Interviene aquí, indudablemente, el valor sagrado e incuestionable que, para muchos, tiene la propiedad privada, aunque intuyo que aun hay algo más en el fondo de dicha sacralización.
Para sintetizar, y abusando de cierta simplificación, distingamos tres personajes en este escenario: los millonarios, los sacrificados-envidiosos y el Gobierno (que incluye a quienes lo apoyan).
El afán acumulador de los primeros es de tal magnitud que no parece caber en la palabra ambición; más bien le corresponden otros términos como desmesura o voracidad y su ejercicio cumple, entre otras, una función en la economía emocional de esos personajes. En efecto, su impunidad y arbitrariedad no solo entran en conflicto con la legalidad de la justicia social sino que también se pretenden mascaradas para desconocer su propio desvalimiento, el cual queda proyectado (y atacado) en los restantes miembros de la sociedad, la mayoría. Solo así se sienten “vivos”.
Es a partir de la identificación envidiosa con tales personajes que quienes se sacrifican descargan su rabia contra el Gobierno, al que reprochan por no poder desprenderse de su propio desvalimiento y al cual le piden, entonces, que también haga “sacrificios”.
El devenir de esta dinámica ya lo conocemos, “los vivos” siguen siéndolo, y los sacrificados-envidiosos se ofrecen como alimento para su voracidad. No advierten, claro está, que atacan a quien los ampara mientras ofrecen su sangre a los vampiros.
Cierre
Propusimos más arriba la figura del isomorfismo entre las pandemias y la economía especulativa, los llamados mercados. En ambas, hay un pequeño puñado de sujetos que buscan beneficiarse con el sacrificio de millones; en ambas hay un grupo de sujetos que solo logran sentir algo de vitalidad al suponerse únicos y privilegiados; en ambas, se trata de una caterva de narcisistas que viven de ser envidiados.
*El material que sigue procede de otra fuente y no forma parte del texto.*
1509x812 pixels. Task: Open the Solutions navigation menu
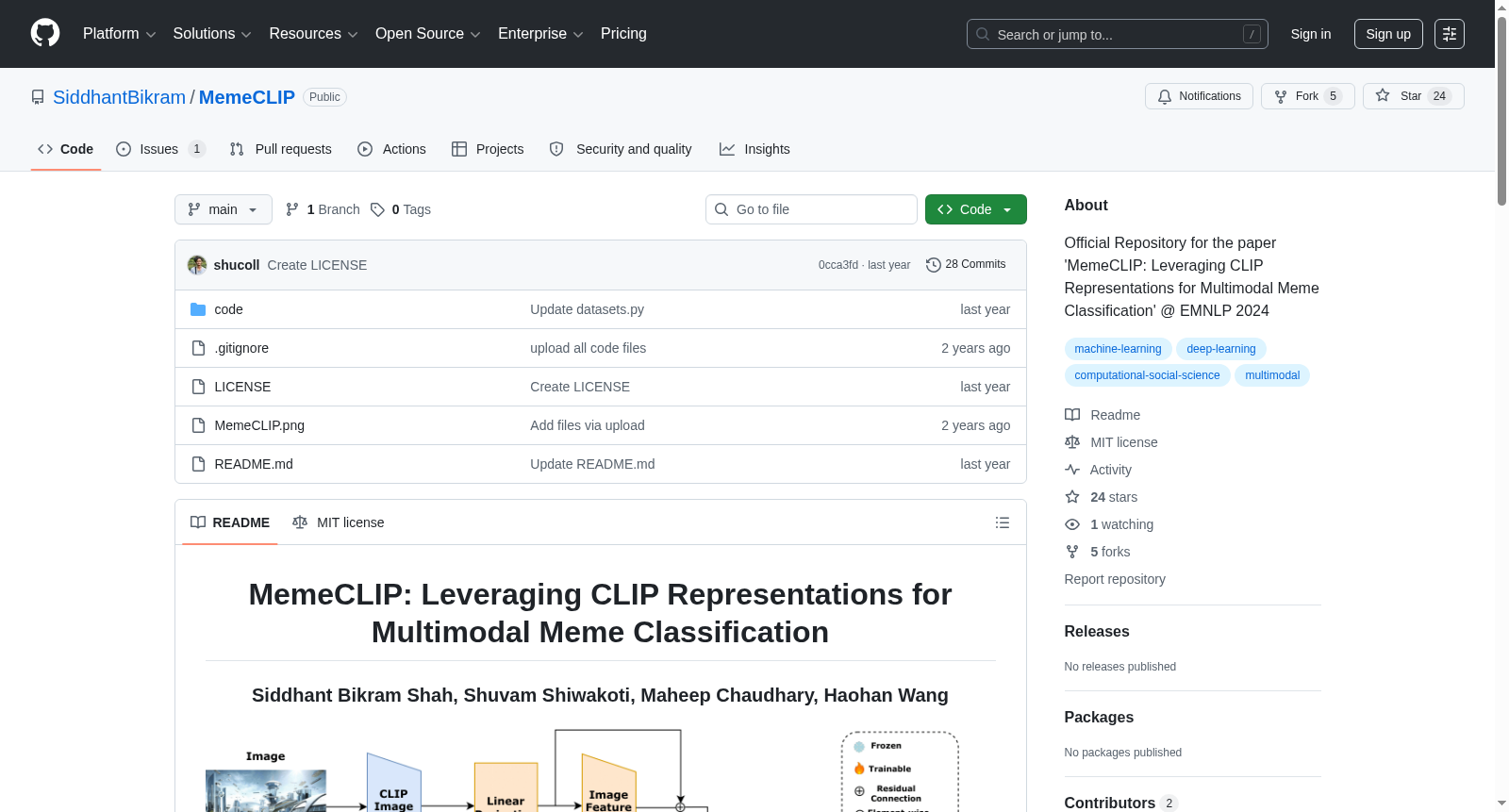(212, 34)
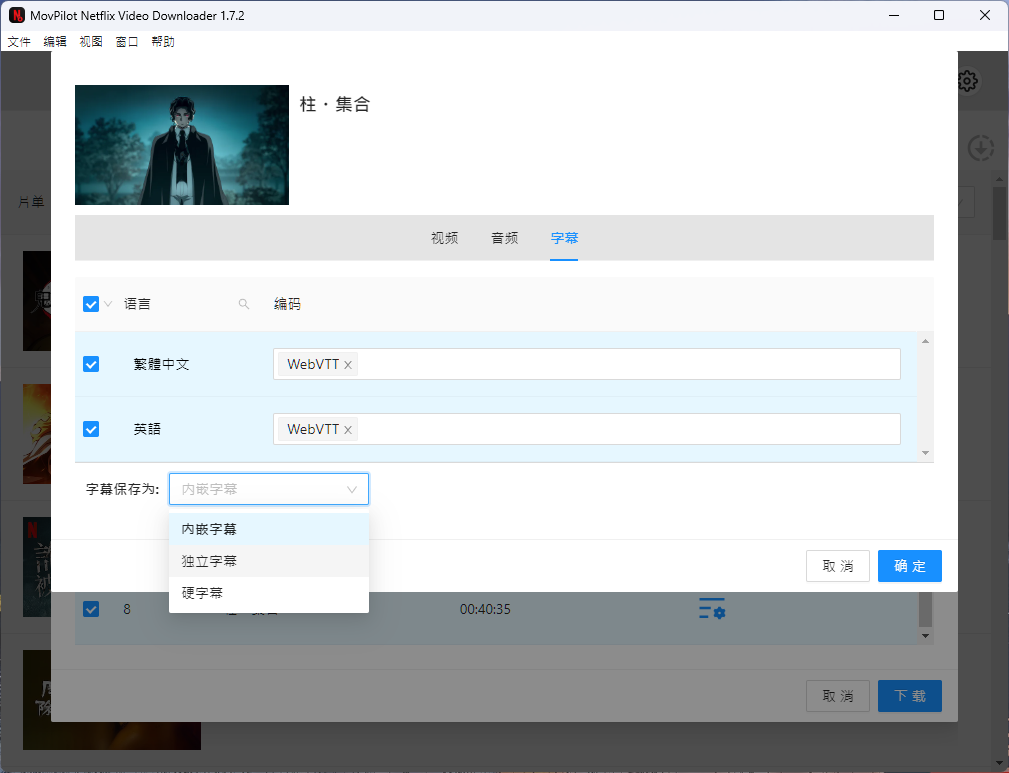Remove WebVTT tag from 繁體中文 row
The image size is (1009, 773).
(x=348, y=365)
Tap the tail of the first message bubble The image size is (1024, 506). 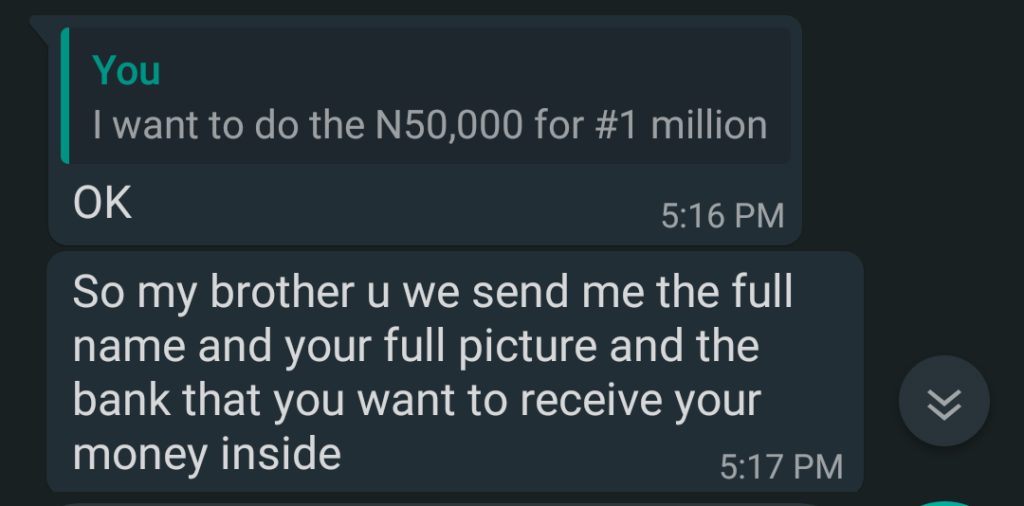point(40,24)
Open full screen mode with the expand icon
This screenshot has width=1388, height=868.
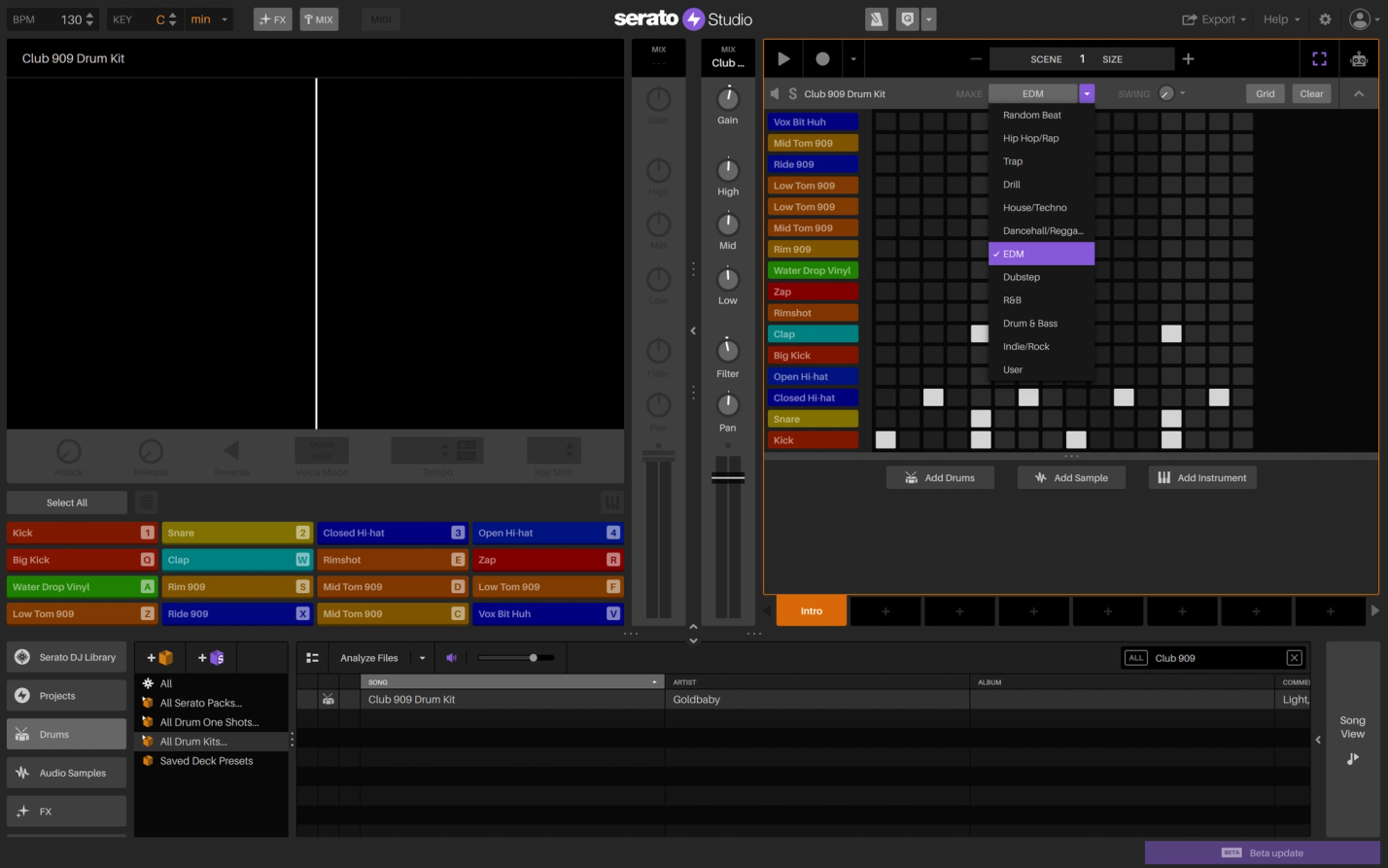tap(1319, 58)
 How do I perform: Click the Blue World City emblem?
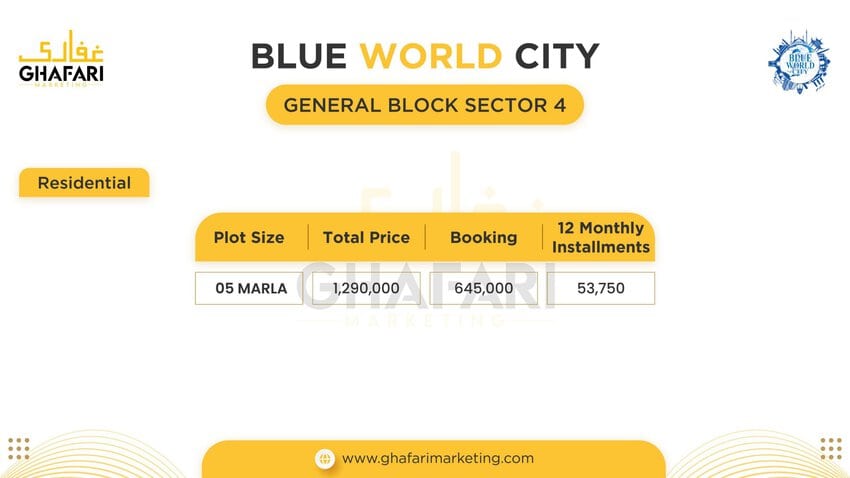(799, 62)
Pero hay algo que la pandemia nos debe enseñar también sobre los mercados, al menos para quienes aun no estaban convencidos: ni una ni otro tienden naturalmente al equilibrio, sino que corresponde a su propio funcionamiento la aceleración mortífera a costa de las mayorías y por ello, no dejamos de insistir, es imperiosa la intervención del Estado ya que es el único garante de una cohesión que preserve la autoconservación de cada quien.
Buenos Aires, 8 de abril de 2020
(*) Doctor en Psicología. Psicoanalista. Director de la Diplomatura en el Algoritmo David Liberman (UAI). Profesor Titular de la Maestría en Problemas y Patologías del Desvalimiento (UCES).